[Task goal]
Repeat all entries word for word; skip images.

Information supplied Block Start

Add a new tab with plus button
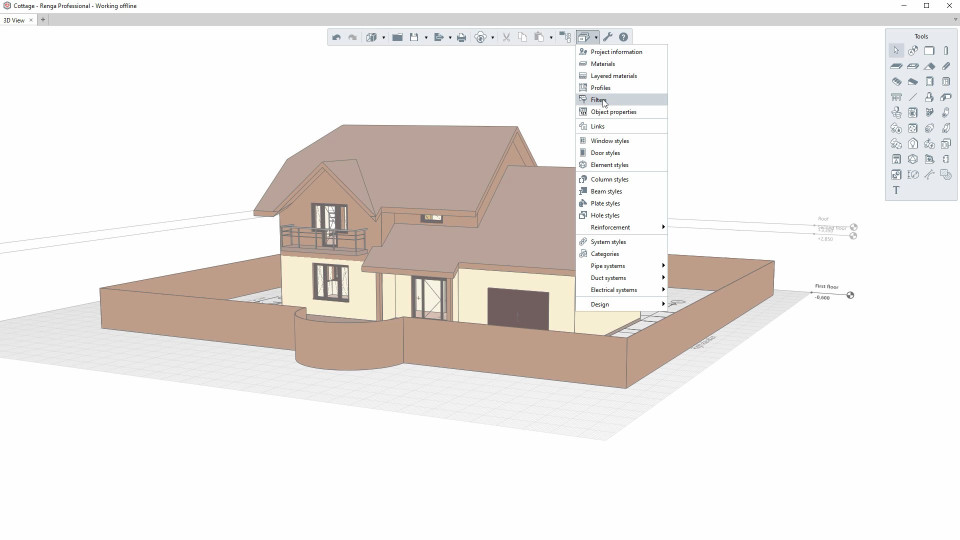This screenshot has width=960, height=540. coord(43,20)
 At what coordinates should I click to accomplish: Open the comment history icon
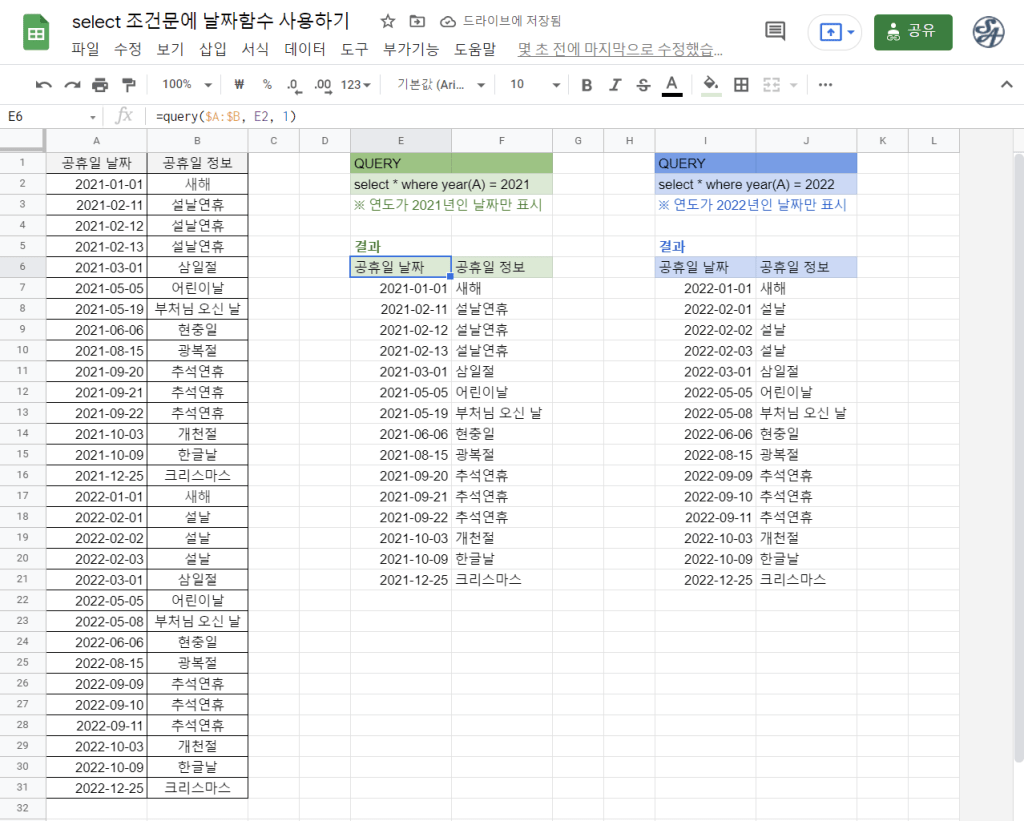click(x=775, y=31)
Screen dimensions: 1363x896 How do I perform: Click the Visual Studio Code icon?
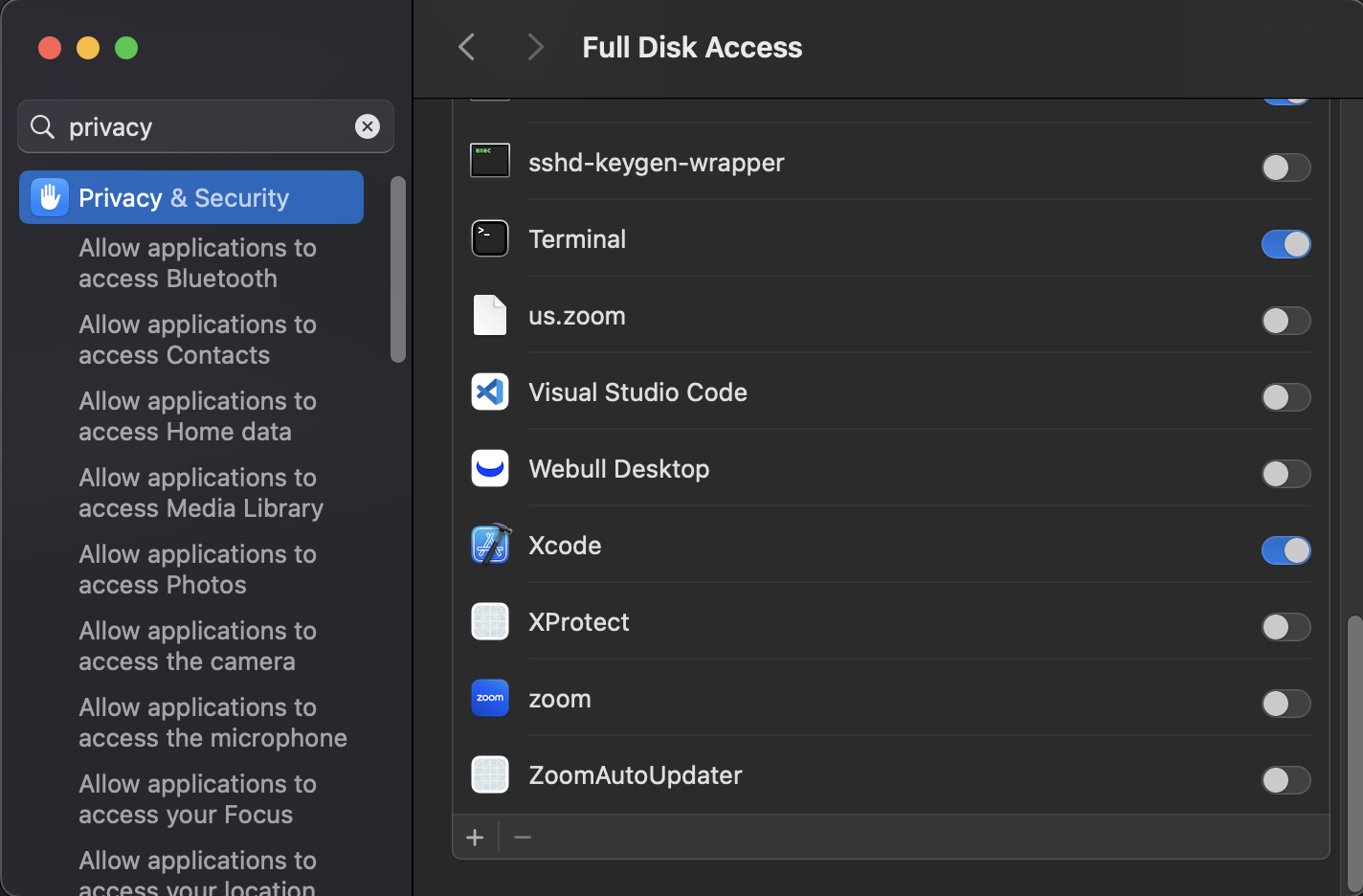(490, 392)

Information supplied Block End

[Result]
Add a new tab with plus button
This screenshot has width=960, height=540. coord(43,20)
 At what coordinates should I click to accomplish: Open the comment history icon
click(x=775, y=31)
Screen dimensions: 1363x896 How do I perform: Click the Visual Studio Code icon?
(490, 392)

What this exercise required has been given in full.